Set of tasks:
A) Answer these questions using the passage on pharmaceutical R&D and taxes:
(i) How much did the pharmaceutical industry spend on R&D in 2019?
(ii) Beginning in 2022, over how many years must companies amortize R&D costs?
(iii) What is the new corporate tax rate, and what was it before?
B) Reproduce word for word the part of the passage on pharmaceutical R&D and taxes starting at "Pharmaceutical spending on" and ending at "published in April.".

Pharmaceutical spending on research and development (R&D) in the US has increased substantially in recent decades, with changes driven by numerous factors, including R&D tax incentives. However, how the US’s 2017 tax reform will affect R&D investment is uncertain, according to a Congressional Budget Office (CBO) review of R&D in the pharmaceutical industry published in April.
The pharmaceutical industry spent $83 billion on R&D in 2019, ten times what it spent in the 1980s (adjusted for inflation), the CBO review reports.
Some of that increase was driven by market considerations relating to factors like expected demand, anticipated price, and risk of failure. Government policies, including tax incentives, were responsible for another part of that increase.
Tax incentives in the pharmaceutical industry include both the general R&D tax credit and R&D tax deductions, available to companies in other industries, as well as an additional credit available for companies developing treatments for uncommon diseases, provided for in 1983 in the Orphan Drug Act.
These tax incentives generally encourage more pharmaceutical R&D by decreasing the costs of undertaking such R&D. However, the 2017 Tax Cuts and Jobs Act included changes that are likely to discourage R&D investment as well as some that are likely to encourage it.
Some changes enacted in 2017 directly decrease the value of R&D incentives. One such change is the new requirement beginning in 2022 for companies to amortize R&D costs over five years, rather than allowing companies to benefit from the full tax deduction in the year the expenses are incurred.
“That discourages investment in R&D because the value of that deduction will decline,” the report states.
In addition, the 2017 tax changes also reduced the Orphan Drug Act tax credit for the development of treatments for uncommon diseases from 50% to 25% of the cost of clinical trials.
As far as encouragement, the CBO report stated that the reduction in the corporate tax rate from 35% to 21% should encourage more investment in R&D to the extent that it increases the earnings that the drug companies get to keep on the products of their R&D.
However, the reduction of the corporate tax rate is also a double-edged sword when it comes to incentivizing R&D. While the lower tax rate increases profit returns on drugs, it also decreases the relative value of the R&D tax incentives.
For instance, the report states, the 25% reduction in the Orphan Drug Act “[w]hen combined with the lower tax rate … will reduce the first-year tax benefits for R&D spending on orphan drugs by about 40 percent.”

Available data:
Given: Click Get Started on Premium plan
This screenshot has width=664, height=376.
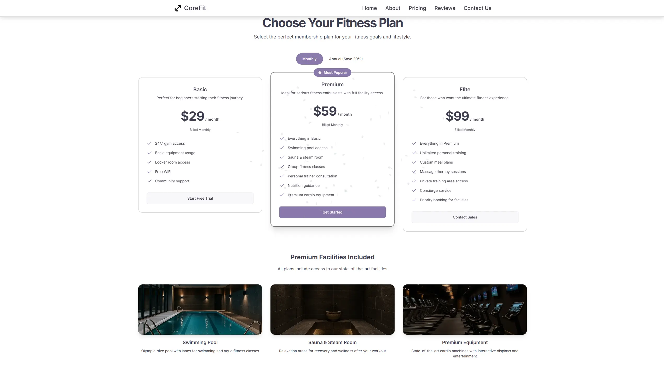Looking at the screenshot, I should pyautogui.click(x=332, y=212).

Your written answers:
A)
(i) $83 billion
(ii) Five years
(iii) 21%, down from 35%

B)
Pharmaceutical spending on research and development (R&D) in the US has increased substantially in recent decades, with changes driven by numerous factors, including R&D tax incentives. However, how the US’s 2017 tax reform will affect R&D investment is uncertain, according to a Congressional Budget Office (CBO) review of R&D in the pharmaceutical industry published in April.